Church of England's First female Bishop Named As The Reverend Libby Lane

Only a month after legislation passed approving the appointment of female bishops, the Church of England has announced that Reverend Libby Lane will become the next Bishop of Stockport, filling a vacancy that has existed since May.

Libby Lane, who is 48 years old, married and a mother of two, says she is “honored and thankful” that she has been named as the first female bishop to serve in the position, but that such an appointment is somewhat daunting.  The announcement comes following deep divisions in the church over whether or not to appoint female bishops. Just this past July, two-thirds of the General Synod voted to approve female bishops.  The divisions have existed within the church since 1992, when the Synod voted to approve female priests.

As recently as two years ago, the vote for allowing women to be named bishops faced defeat from more traditional lay members, who cited the centuries-long tradition of all-male clergy, which can be traced all the way back to the Twelve Apostles.  Lay members who are less traditional have argued for reform and gender equality in allowing women to be appointed as bishops.

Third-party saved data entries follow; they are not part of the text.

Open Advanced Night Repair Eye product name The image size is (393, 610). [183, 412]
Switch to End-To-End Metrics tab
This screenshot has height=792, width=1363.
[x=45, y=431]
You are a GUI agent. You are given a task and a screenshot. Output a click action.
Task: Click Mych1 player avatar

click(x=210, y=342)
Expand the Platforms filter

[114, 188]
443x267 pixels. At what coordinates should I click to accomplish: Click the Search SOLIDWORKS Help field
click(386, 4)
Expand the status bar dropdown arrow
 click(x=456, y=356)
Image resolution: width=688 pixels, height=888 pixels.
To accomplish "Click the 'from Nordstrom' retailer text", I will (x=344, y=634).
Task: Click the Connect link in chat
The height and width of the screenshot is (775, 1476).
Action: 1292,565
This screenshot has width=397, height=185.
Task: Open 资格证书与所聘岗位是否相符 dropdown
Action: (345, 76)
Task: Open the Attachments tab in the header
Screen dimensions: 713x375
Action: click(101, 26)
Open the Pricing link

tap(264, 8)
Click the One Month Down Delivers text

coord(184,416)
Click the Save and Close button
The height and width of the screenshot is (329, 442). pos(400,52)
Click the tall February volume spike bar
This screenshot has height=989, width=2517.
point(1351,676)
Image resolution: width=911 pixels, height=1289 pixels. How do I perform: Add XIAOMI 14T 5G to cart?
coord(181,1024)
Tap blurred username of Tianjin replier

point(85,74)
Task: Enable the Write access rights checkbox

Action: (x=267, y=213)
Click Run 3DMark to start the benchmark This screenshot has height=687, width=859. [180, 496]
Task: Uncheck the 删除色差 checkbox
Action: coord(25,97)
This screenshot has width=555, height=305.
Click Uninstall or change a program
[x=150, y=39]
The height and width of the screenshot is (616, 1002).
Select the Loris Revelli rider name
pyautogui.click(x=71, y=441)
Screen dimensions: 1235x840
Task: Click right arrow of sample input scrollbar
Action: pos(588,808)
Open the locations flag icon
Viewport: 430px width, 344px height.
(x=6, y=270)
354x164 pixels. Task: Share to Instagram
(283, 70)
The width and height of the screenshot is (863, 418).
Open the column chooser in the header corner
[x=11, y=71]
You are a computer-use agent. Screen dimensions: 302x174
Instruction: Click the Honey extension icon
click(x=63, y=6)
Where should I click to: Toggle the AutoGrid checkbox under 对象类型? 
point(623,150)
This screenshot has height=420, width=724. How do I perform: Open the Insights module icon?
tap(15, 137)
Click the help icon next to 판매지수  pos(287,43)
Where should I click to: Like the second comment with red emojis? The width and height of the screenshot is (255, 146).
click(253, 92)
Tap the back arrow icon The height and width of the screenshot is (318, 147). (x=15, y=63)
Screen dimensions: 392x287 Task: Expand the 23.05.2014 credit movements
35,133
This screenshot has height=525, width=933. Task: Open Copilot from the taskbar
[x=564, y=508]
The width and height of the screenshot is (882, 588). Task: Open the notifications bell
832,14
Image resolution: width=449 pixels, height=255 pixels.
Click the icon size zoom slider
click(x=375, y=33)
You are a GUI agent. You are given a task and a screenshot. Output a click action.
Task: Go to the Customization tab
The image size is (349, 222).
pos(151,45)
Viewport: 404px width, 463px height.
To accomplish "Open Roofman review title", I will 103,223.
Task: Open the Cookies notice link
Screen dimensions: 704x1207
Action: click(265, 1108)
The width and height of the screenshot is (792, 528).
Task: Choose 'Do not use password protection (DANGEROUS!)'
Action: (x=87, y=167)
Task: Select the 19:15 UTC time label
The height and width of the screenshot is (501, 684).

Lane, meanwhile, is well aware of the importance of her appointment.  “I am conscious,” she says, “of the countless women and men who for decades have looked forward to the time when the Church of England would announce its first woman bishop.”  She says she realizes that her appointment represents “an historic day for the church.”  This is not the first or only piece of church history that Lane has been a part of; she is married to George Lane, who is also serving as a priest.  They are one of the earliest married couples to serve in the church and were ordained together.